## JOB
Copy every row below, substituting "Goal" for "Task" each place it appears and leaving all other text unchanged.

#### DATA FOR THE TASK ####

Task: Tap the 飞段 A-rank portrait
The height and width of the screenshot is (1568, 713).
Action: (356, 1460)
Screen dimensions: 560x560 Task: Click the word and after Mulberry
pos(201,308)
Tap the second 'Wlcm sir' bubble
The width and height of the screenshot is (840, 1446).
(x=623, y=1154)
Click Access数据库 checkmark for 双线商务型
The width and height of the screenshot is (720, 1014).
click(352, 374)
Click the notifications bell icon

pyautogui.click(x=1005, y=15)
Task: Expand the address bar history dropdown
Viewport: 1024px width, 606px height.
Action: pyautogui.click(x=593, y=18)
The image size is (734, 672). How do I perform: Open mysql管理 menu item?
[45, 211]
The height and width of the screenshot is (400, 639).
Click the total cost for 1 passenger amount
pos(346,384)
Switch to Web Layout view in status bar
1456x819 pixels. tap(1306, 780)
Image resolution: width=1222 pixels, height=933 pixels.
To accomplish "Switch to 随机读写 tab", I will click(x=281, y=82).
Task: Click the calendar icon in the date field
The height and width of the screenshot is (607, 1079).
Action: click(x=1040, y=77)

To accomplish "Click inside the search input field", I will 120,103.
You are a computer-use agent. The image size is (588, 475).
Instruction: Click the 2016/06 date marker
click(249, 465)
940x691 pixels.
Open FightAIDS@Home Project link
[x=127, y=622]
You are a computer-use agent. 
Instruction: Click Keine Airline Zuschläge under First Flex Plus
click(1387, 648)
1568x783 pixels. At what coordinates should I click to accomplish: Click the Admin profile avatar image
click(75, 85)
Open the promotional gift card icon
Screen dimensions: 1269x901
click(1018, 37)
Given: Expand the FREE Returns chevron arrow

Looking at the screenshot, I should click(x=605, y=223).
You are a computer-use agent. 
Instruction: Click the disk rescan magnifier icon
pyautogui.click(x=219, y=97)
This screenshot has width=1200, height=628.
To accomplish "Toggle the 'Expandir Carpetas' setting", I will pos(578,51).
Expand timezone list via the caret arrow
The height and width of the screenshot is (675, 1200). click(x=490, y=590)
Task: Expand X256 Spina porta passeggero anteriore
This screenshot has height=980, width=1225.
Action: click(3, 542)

####

## WRITTEN RESPONSE
Goal: Tap the 飞段 A-rank portrait
The height and width of the screenshot is (1568, 713).
Action: (356, 1460)
Screen dimensions: 560x560 Goal: Click the word and after Mulberry
pos(201,308)
Tap the second 'Wlcm sir' bubble
The width and height of the screenshot is (840, 1446).
(x=623, y=1154)
Click Access数据库 checkmark for 双线商务型
The width and height of the screenshot is (720, 1014).
click(352, 374)
Click the notifications bell icon

pyautogui.click(x=1005, y=15)
Goal: Expand the address bar history dropdown
Viewport: 1024px width, 606px height.
Action: pyautogui.click(x=593, y=18)
The image size is (734, 672). How do I perform: Open mysql管理 menu item?
[45, 211]
The height and width of the screenshot is (400, 639).
Click the total cost for 1 passenger amount
pos(346,384)
Switch to Web Layout view in status bar
1456x819 pixels. tap(1306, 780)
Image resolution: width=1222 pixels, height=933 pixels.
To accomplish "Switch to 随机读写 tab", I will click(x=281, y=82).
Goal: Click the calendar icon in the date field
The height and width of the screenshot is (607, 1079).
Action: click(x=1040, y=77)

To accomplish "Click inside the search input field", I will 120,103.
You are a computer-use agent. The image size is (588, 475).
Instruction: Click the 2016/06 date marker
click(249, 465)
940x691 pixels.
Open FightAIDS@Home Project link
[x=127, y=622]
You are a computer-use agent. 
Instruction: Click Keine Airline Zuschläge under First Flex Plus
click(1387, 648)
1568x783 pixels. At what coordinates should I click to accomplish: Click the Admin profile avatar image
click(75, 85)
Open the promotional gift card icon
Screen dimensions: 1269x901
click(1018, 37)
Given: Expand the FREE Returns chevron arrow

Looking at the screenshot, I should click(x=605, y=223).
You are a computer-use agent. 
Instruction: Click the disk rescan magnifier icon
pyautogui.click(x=219, y=97)
This screenshot has width=1200, height=628.
To accomplish "Toggle the 'Expandir Carpetas' setting", I will pos(578,51).
Expand timezone list via the caret arrow
The height and width of the screenshot is (675, 1200). click(x=490, y=590)
Goal: Expand X256 Spina porta passeggero anteriore
This screenshot has height=980, width=1225.
Action: click(3, 542)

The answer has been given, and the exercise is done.